SIFT researchers have been active in the area where planning, control theory and automatic verification intersect. Our work on the CIRCA system involves automatically planning (synthesizing) control programs that provide hard real-time performance guarantees, allowing them to be used in mission-critical applications. The CIRCA technology also allows non real-time computation techniques (planning, search, optimization) to be interleaved with real-time computations in an integrated system. SIFT researchers have applied the CIRCA technology to work on both deterministic and stochastic systems, in areas including UAV control and satellite and cyber-defense.
SIFT has utilized its core technologies of machine learning, planning and human interfaces in the context of cyber security. For example, SIFT has applied intent recognition techniques to the problem of identifying the objectives of cyber attackers in order to distinguish serious threats from "ankle biters." Projects in this area have included applying qualitative probabilistic reasoning to network intrusion detection, helping security analysts tame the floods of false positives generated by conventional intrusion detection systems, applying planning techniques to coordinate cyber defense across large enterprises, and applying machine learning to actively deceive cyber attackers so that they reveal facts about their true identity.
SIFT has developed a core body of research capabilities in etiquette models and their applications. SIFT has been developing the concept of computational representations of human etiquette under internal research and development funds since 2001.
SIFT researchers have been applying our core technologies and skills, such as etiquette modeling, human-centered interaction design, usability assessment and neurophysiological sensing and interpretation, to innovative applications in medical and health care fields. Our projects and demonstrations are among the most creative work we have done, necessarily bringing together hard science, creative design and deep-knowledge of human needs and capabilities – all in the service of improving patient care and quality of life.
SIFT researchers have developed novel tools to improve information flow between the system and the user, utilizing more than 20 years of experience in UI design and management. We have employed various techniques including designing adaptable interfaces, using ecological design techniques to improve the user’s situational awareness, and constructing computational reasoning approaches to UI design.
SIFT’s work in automated interface evaluation tools has collectively evolved, evaluated and demonstrated a representation and reasoning approach with more power and a far greater pedigree than most. Our approach in this field offers a rich description of the information needs of user tasks, of the information provided by displays and, through computational reasoning over these descriptions, the ability to quantify when, how and to what degree UI meets the needs of users. Much, but not all, of our work in computational reasoning approaches has been done for military aircraft, including the U.S. Army’s Rotorcraft Pilot’s Associate (RPA). In RPA, we demonstrated one of the few automated interface reasoning systems yet to operate and provide benefit in a live flight test vehicle. We have also applied these techniques to displays for military command and control, oil refinery operations, automobile and truck driving, building security and comfort management and coordinated aiding and monitoring devices for home care for the elderly.

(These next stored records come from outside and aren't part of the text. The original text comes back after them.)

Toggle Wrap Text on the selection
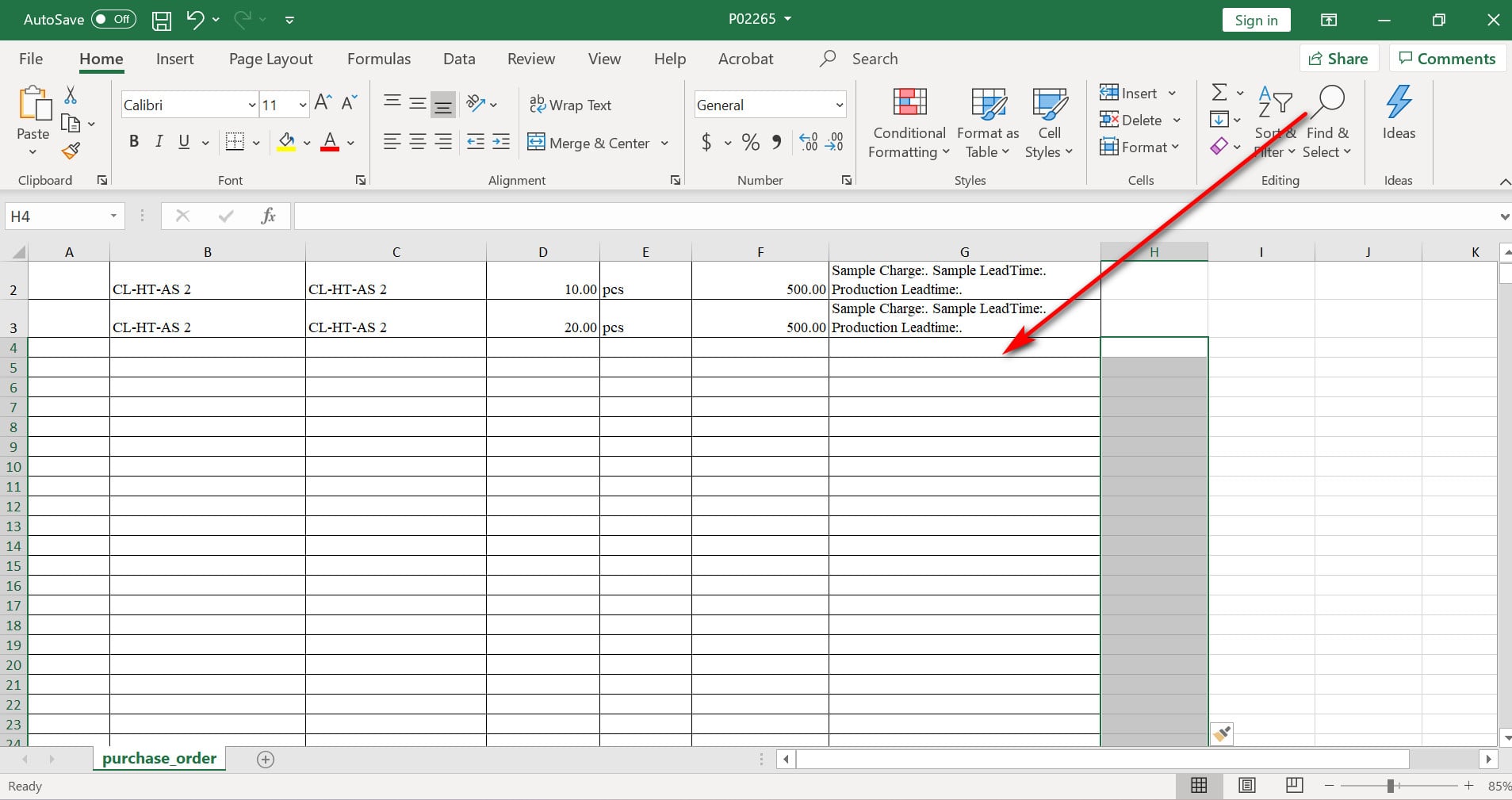Image resolution: width=1512 pixels, height=800 pixels. coord(571,105)
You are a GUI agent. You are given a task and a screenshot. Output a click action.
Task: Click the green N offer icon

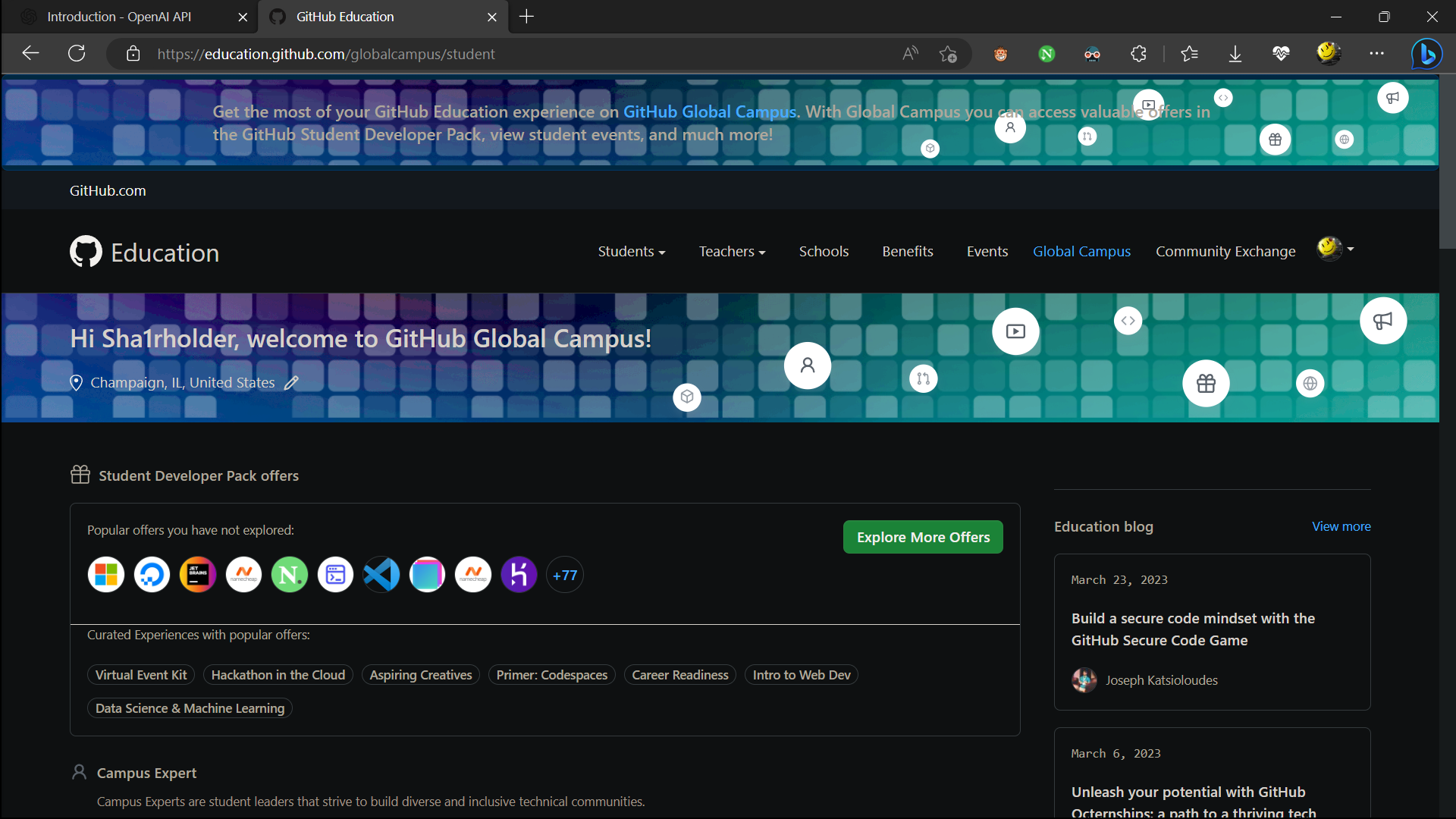pyautogui.click(x=290, y=575)
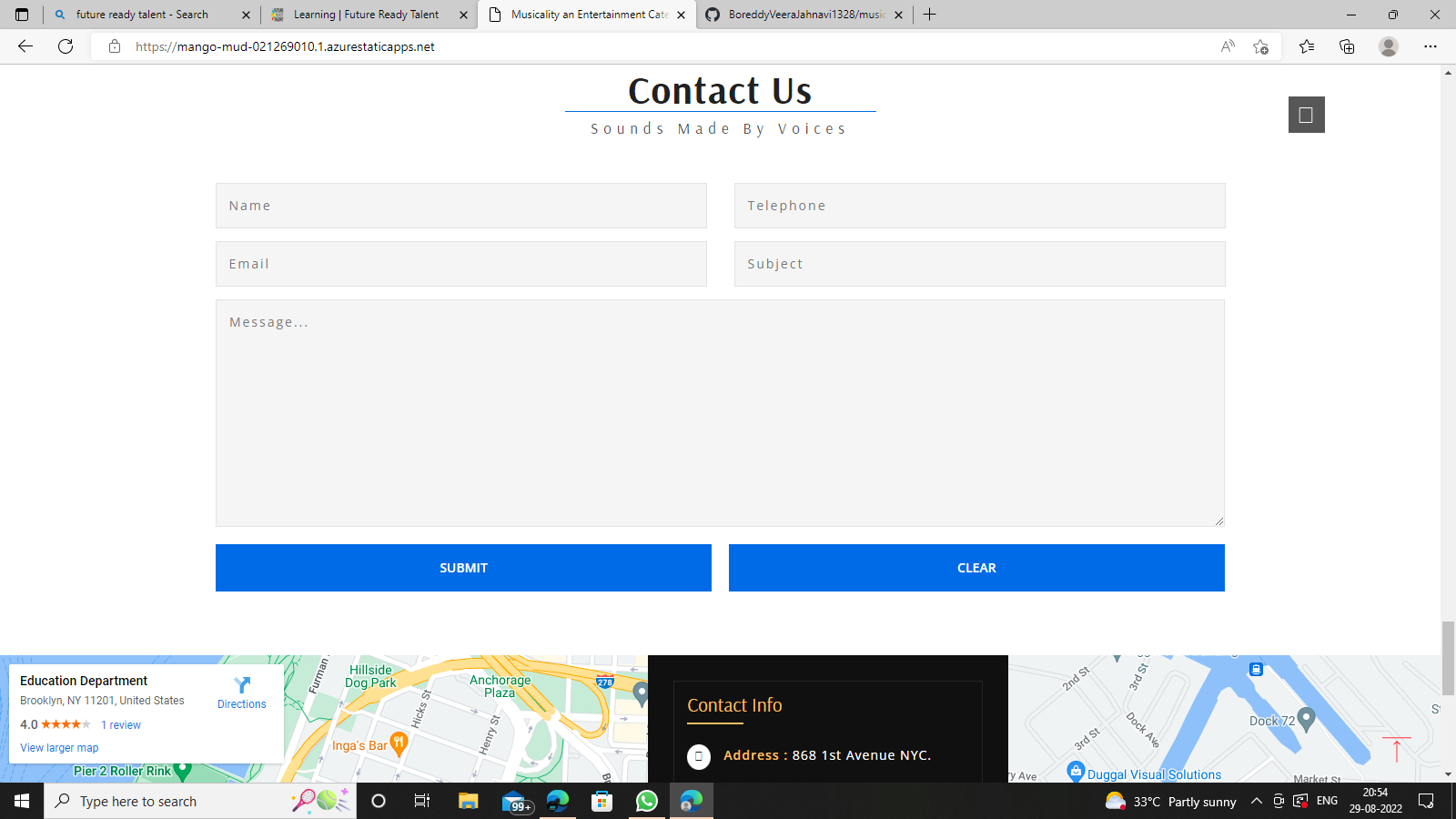Click inside the Message text area
The height and width of the screenshot is (819, 1456).
pos(719,410)
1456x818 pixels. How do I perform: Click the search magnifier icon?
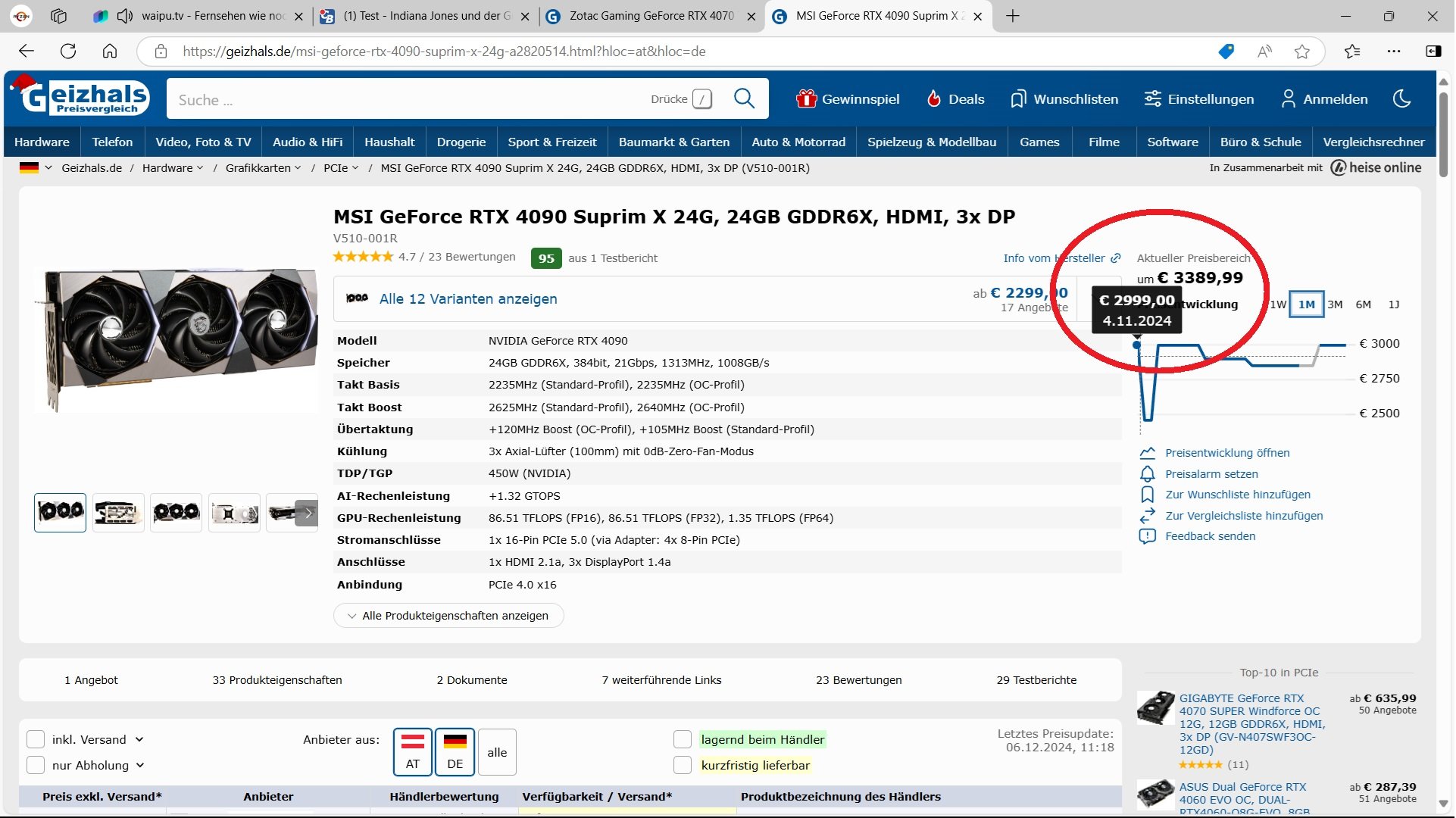744,98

SIFT researchers pioneered a human-automation integration architecture called Playbook®, in which humans and automation share a task model – the possible ways to achieve an outcome, and what everyone is supposed to do in the play. The user can select - either at a very high level, or if time permits and circumstances require, at much finer levels – how the tasks will be performed, and by whom. Thus, Playbook allows precise control over delegation of tasks to automation. We maintain that Playbook can be used as a testbed for examining different approaches to supervisory control.